When infection or tissue damage occurs, the body’s innate immune system activates inflammatory mechanisms that help to combat these dangers and restore a proper balance, at least in the short term. Flavell, chair and Sterling Professor of Immunobiology, and Medzhitov, the David Wallace Professor of Immunobiology, postulate that these same inflammatory mechanisms can have a cumulative damaging effect on homeostatic controls—an effect they believe is a root cause of many serious health disorders. With the new grant from the Blavatnik Family Foundation, the scientists plan a detailed study to define the molecular links between inflammation, commensal microorganisms, and chronic disease.
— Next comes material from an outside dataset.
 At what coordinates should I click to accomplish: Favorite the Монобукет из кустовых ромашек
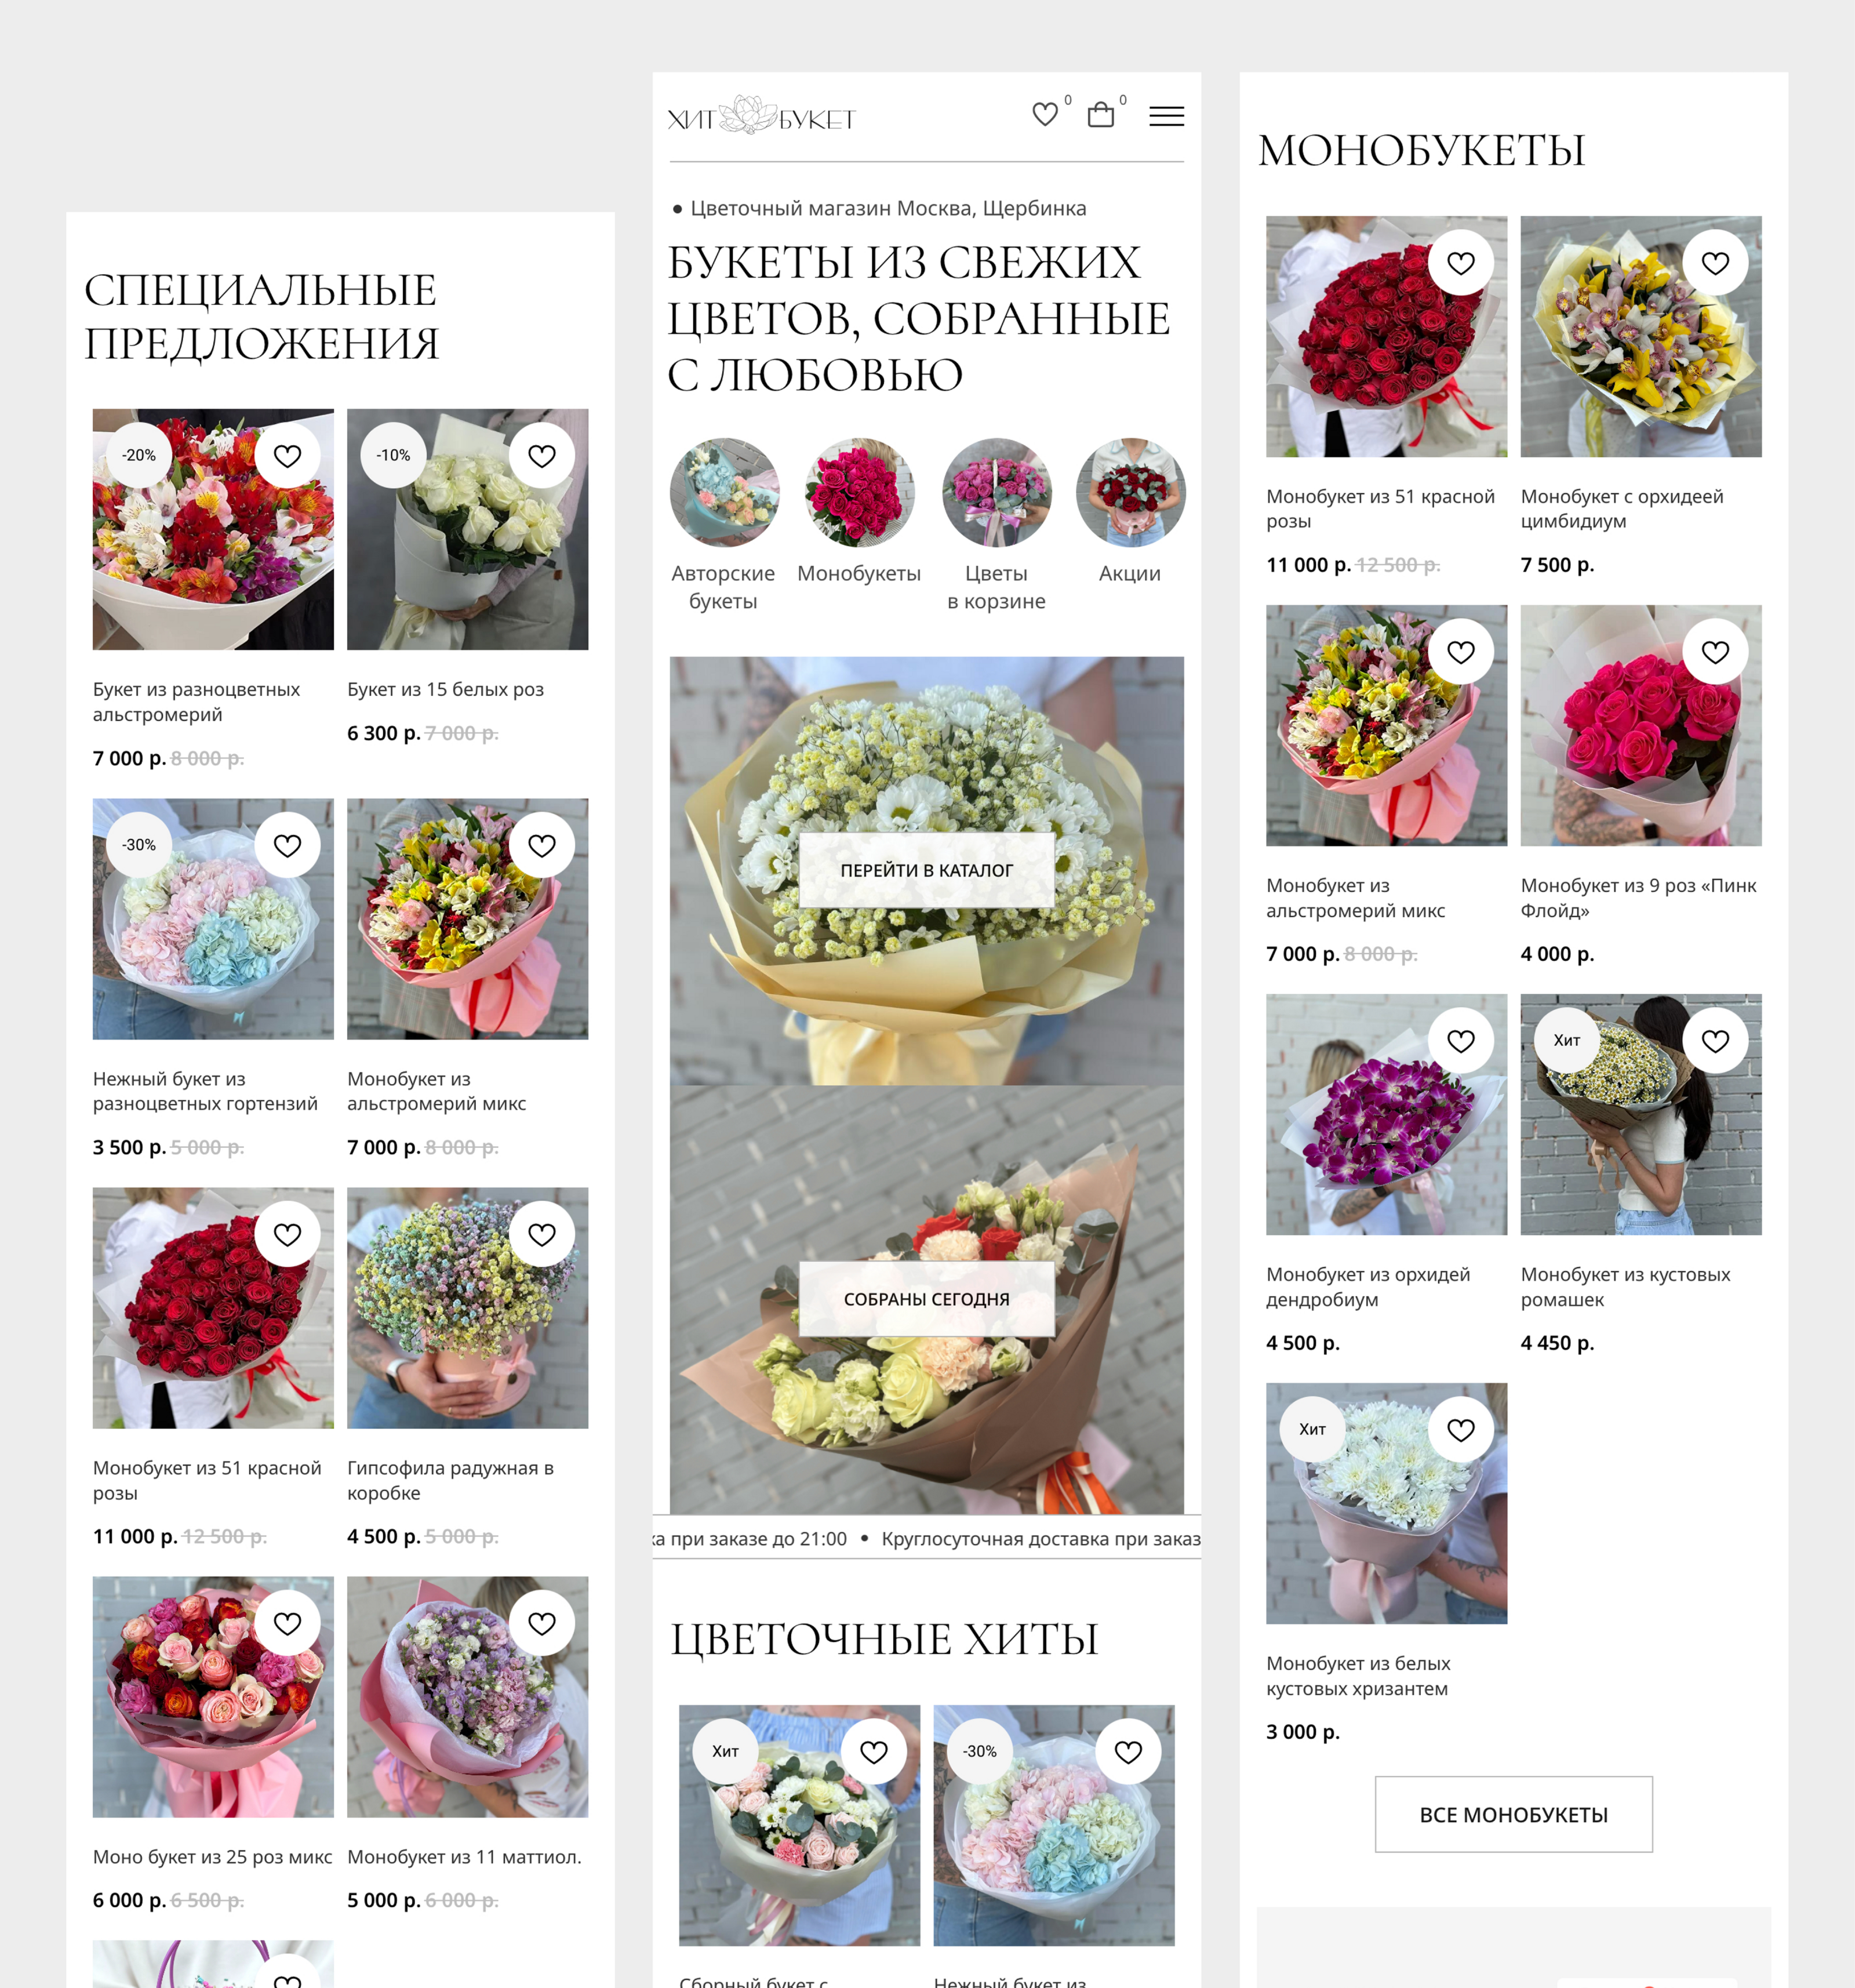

Yale President-elect Peter Salovey expressed the University’s gratitude to the Blavatnik Family Foundation for what he called “an extremely generous and far-sighted” contribution. “The research now under way in the Medzhitov and Flavell laboratories has the potential to transform our understanding of human biology and our approaches to the most intractable diseases. This grant will accelerate their work at Yale’s Department of Immunobiology, which is world-renowned for leading major advances in innate and adaptive immunity,” Salovey said.

Medzhitov and Flavell, both of whom are Howard Hughes Medical Institute investigators, have led pioneering studies on the control of inflammation by the innate immune system.
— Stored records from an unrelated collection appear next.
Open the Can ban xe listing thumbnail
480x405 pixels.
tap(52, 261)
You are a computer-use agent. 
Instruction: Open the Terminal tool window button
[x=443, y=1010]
Medzhitov is widely recognized for classic studies he conducted in the late 1990s with the late Charles A. Janeway Jr., M.D., that clarified the functions and importance of the innate immune system, work for which he received a Blavatnik Award for Young Scientists in 2007. In February, Medzhitov and Flavell were jointly awarded the 2013 Vilcek Prize for Biomedical Science.

Robert J. Alpern, M.D., dean of the School of Medicine, believes that a unified theory of inflammation and chronic disease will be a game-changer. “This work offers a whole new way to look at the causes of many chronic illnesses, including cardiovascular disease, type 2 diabetes, autoimmune diseases, asthma and allergies, neurodegenerative diseases such as Alzheimer’s disease, and cancer,” Alpern says. “A few years from now, I am optimistic that we will be in a position to develop new therapeutics that can broadly impact human health and quality of life.”

The founder and chair of Access Industries, Leonard Blavatnik is deeply committed to supporting innovation in biomedical research and higher education. In 2007, the Blavatnik Family Foundation established the Blavatnik Awards for Young Scientists, awarded through the New York Academy of Sciences, to recognize innovative and high-impact accomplishments in the life sciences, physical sciences, mathematics, and engineering. Blavatnik has supported the Broad Institute at Harvard University and MIT, and he has provided seed funding at Harvard for highly promising, early-stage research in the life sciences. In 2010, he contributed more than $115 million to the University of Oxford to establish the Blavatnik School of Government.